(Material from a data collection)
──────
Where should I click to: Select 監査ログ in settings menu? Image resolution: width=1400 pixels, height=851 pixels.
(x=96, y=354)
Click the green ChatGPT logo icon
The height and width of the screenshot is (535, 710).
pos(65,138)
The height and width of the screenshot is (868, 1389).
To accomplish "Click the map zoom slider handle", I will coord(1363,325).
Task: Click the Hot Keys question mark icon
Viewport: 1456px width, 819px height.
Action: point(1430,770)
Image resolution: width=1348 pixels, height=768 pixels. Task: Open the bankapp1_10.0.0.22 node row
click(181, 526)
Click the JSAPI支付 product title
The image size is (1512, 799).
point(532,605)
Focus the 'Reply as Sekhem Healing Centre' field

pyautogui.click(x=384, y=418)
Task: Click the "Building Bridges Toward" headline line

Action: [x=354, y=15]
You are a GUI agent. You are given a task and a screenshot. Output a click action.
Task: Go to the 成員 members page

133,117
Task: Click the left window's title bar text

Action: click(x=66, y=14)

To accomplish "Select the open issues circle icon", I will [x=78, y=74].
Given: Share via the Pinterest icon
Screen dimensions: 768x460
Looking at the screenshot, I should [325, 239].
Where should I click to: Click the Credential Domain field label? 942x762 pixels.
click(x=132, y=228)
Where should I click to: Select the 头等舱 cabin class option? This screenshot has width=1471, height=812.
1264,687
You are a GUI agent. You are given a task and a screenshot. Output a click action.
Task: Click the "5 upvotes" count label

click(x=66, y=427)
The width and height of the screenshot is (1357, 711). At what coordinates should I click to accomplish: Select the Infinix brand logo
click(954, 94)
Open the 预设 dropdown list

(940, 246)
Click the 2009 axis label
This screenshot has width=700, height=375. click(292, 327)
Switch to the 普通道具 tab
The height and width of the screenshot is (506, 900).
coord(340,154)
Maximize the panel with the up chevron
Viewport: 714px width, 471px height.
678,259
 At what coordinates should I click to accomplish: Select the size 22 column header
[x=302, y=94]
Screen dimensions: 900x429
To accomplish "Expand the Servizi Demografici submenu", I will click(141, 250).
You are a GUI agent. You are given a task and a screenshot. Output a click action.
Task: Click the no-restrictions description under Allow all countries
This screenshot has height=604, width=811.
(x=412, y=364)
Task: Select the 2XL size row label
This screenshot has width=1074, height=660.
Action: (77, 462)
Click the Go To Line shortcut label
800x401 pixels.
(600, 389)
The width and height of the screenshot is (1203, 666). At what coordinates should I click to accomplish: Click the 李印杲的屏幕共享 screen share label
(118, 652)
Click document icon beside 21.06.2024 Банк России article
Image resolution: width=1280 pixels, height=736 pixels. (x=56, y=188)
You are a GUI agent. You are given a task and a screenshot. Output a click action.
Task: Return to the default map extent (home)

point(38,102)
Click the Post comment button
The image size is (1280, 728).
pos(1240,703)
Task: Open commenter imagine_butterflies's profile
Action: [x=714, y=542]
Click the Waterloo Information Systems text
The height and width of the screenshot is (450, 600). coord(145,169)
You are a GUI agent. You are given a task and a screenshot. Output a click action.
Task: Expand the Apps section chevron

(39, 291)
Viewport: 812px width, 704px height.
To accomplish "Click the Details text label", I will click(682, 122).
──────
_TASK INSTRUCTIONS_.
Turn all of the material above into a numbered list with one line per item, leaving out any blank lines.

_TASK RESULT_.
1. Where should I click to: Select 監査ログ in settings menu? Image resolution: width=1400 pixels, height=851 pixels.
2. (x=96, y=354)
3. Click the green ChatGPT logo icon
4. The height and width of the screenshot is (535, 710).
5. pos(65,138)
6. The height and width of the screenshot is (868, 1389).
7. To accomplish "Click the map zoom slider handle", I will coord(1363,325).
8. Task: Click the Hot Keys question mark icon
9. Viewport: 1456px width, 819px height.
10. Action: point(1430,770)
11. Image resolution: width=1348 pixels, height=768 pixels. Task: Open the bankapp1_10.0.0.22 node row
12. click(181, 526)
13. Click the JSAPI支付 product title
14. The image size is (1512, 799).
15. point(532,605)
16. Focus the 'Reply as Sekhem Healing Centre' field
17. pyautogui.click(x=384, y=418)
18. Task: Click the "Building Bridges Toward" headline line
19. Action: [x=354, y=15]
20. You are a GUI agent. You are given a task and a screenshot. Output a click action.
21. Task: Go to the 成員 members page
22. 133,117
23. Task: Click the left window's title bar text
24. Action: click(x=66, y=14)
25. To accomplish "Select the open issues circle icon", I will [x=78, y=74].
26. Given: Share via the Pinterest icon
27. Screen dimensions: 768x460
28. Looking at the screenshot, I should [325, 239].
29. Where should I click to: Click the Credential Domain field label? 942x762 pixels.
30. click(x=132, y=228)
31. Where should I click to: Select the 头等舱 cabin class option? This screenshot has width=1471, height=812.
32. 1264,687
33. You are a GUI agent. You are given a task and a screenshot. Output a click action.
34. Task: Click the "5 upvotes" count label
35. click(x=66, y=427)
36. The width and height of the screenshot is (1357, 711). At what coordinates should I click to accomplish: Select the Infinix brand logo
37. click(954, 94)
38. Open the 预设 dropdown list
39. (940, 246)
40. Click the 2009 axis label
41. This screenshot has width=700, height=375. click(292, 327)
42. Switch to the 普通道具 tab
43. The height and width of the screenshot is (506, 900).
44. coord(340,154)
45. Maximize the panel with the up chevron
46. Viewport: 714px width, 471px height.
47. 678,259
48.  At what coordinates should I click to accomplish: Select the size 22 column header
49. [x=302, y=94]
50. Screen dimensions: 900x429
51. To accomplish "Expand the Servizi Demografici submenu", I will click(141, 250).
52. You are a GUI agent. You are given a task and a screenshot. Output a click action.
53. Task: Click the no-restrictions description under Allow all countries
54. This screenshot has height=604, width=811.
55. (x=412, y=364)
56. Task: Select the 2XL size row label
57. This screenshot has width=1074, height=660.
58. Action: (77, 462)
59. Click the Go To Line shortcut label
60. 800x401 pixels.
61. (600, 389)
62. The width and height of the screenshot is (1203, 666). At what coordinates should I click to accomplish: Click the 李印杲的屏幕共享 screen share label
63. (118, 652)
64. Click document icon beside 21.06.2024 Банк России article
65. Image resolution: width=1280 pixels, height=736 pixels. (x=56, y=188)
66. You are a GUI agent. You are given a task and a screenshot. Output a click action.
67. Task: Return to the default map extent (home)
68. point(38,102)
69. Click the Post comment button
70. The image size is (1280, 728).
71. pos(1240,703)
72. Task: Open commenter imagine_butterflies's profile
73. Action: [x=714, y=542]
74. Click the Waterloo Information Systems text
75. The height and width of the screenshot is (450, 600). coord(145,169)
76. You are a GUI agent. You are given a task and a screenshot. Output a click action.
77. Task: Expand the Apps section chevron
78. (39, 291)
79. Viewport: 812px width, 704px height.
80. To accomplish "Click the Details text label", I will click(682, 122).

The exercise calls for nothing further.